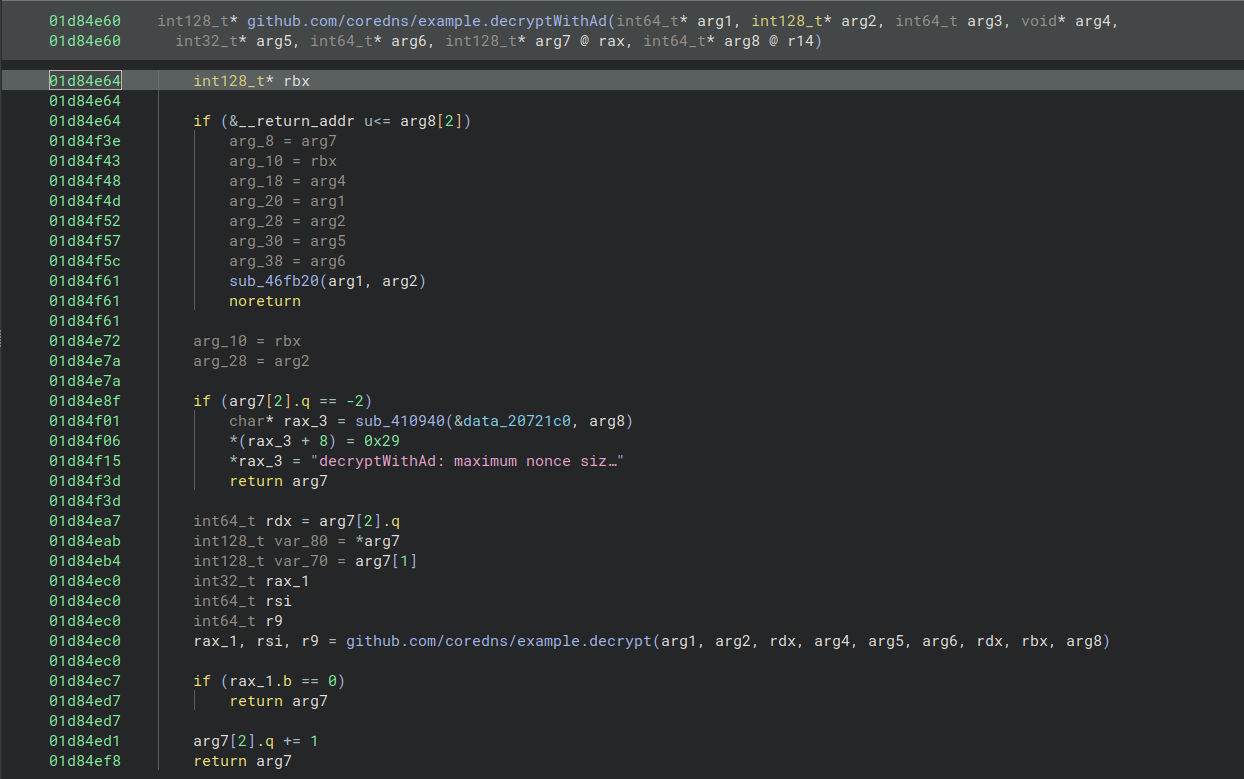Image resolution: width=1244 pixels, height=779 pixels.
Task: Select the rax_3 variable in the char* declaration
Action: 300,421
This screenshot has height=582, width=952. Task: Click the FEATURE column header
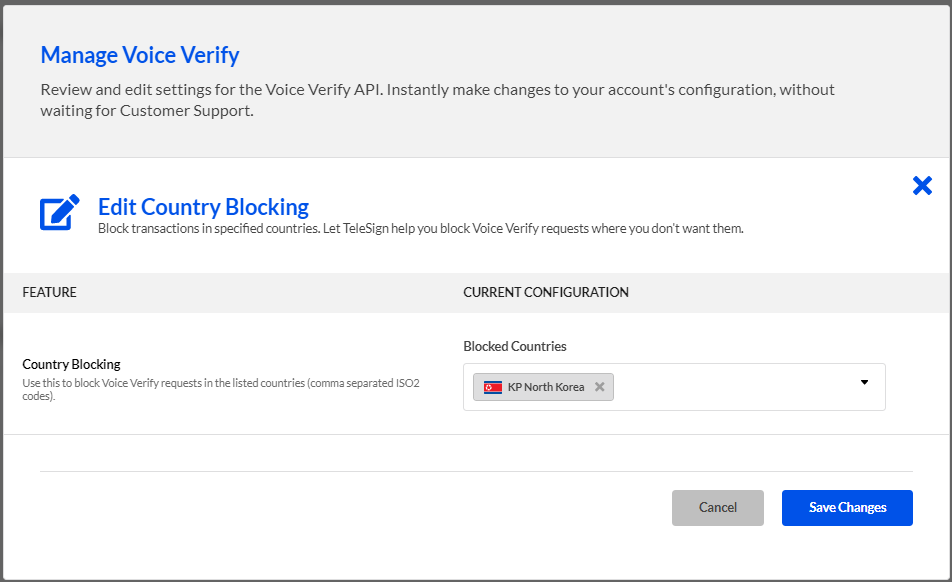[x=50, y=292]
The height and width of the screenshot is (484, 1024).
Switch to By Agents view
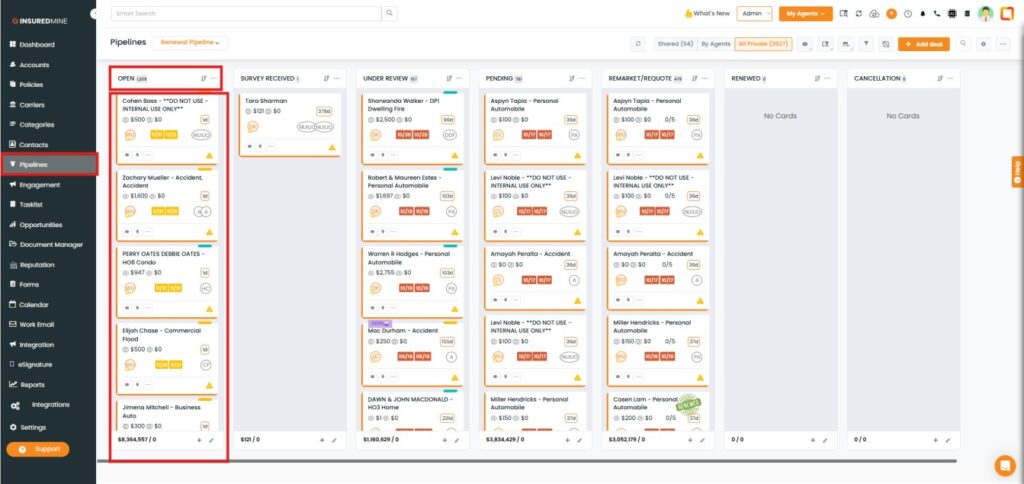pyautogui.click(x=715, y=44)
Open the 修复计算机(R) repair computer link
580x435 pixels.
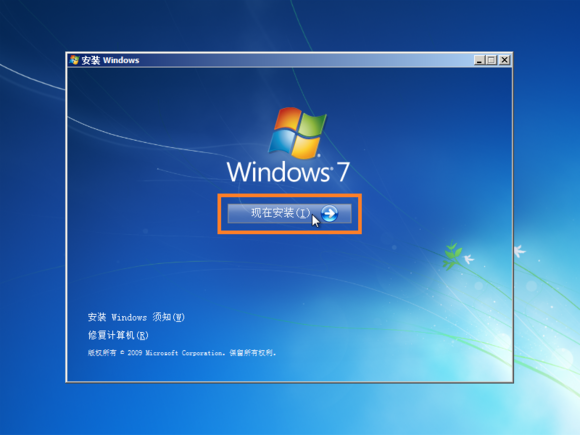pyautogui.click(x=118, y=335)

### [Exercise brief]
Reproduce the lines above verbatim, omitting the pictures.

### [Output for this exercise]
Image resolution: width=1244 pixels, height=779 pixels.
Task: Select the rax_3 variable in the char* declaration
Action: 300,421
This screenshot has height=582, width=952. Task: Click the FEATURE column header
[x=50, y=292]
The height and width of the screenshot is (484, 1024).
Switch to By Agents view
pyautogui.click(x=715, y=44)
Open the 修复计算机(R) repair computer link
580x435 pixels.
pyautogui.click(x=118, y=335)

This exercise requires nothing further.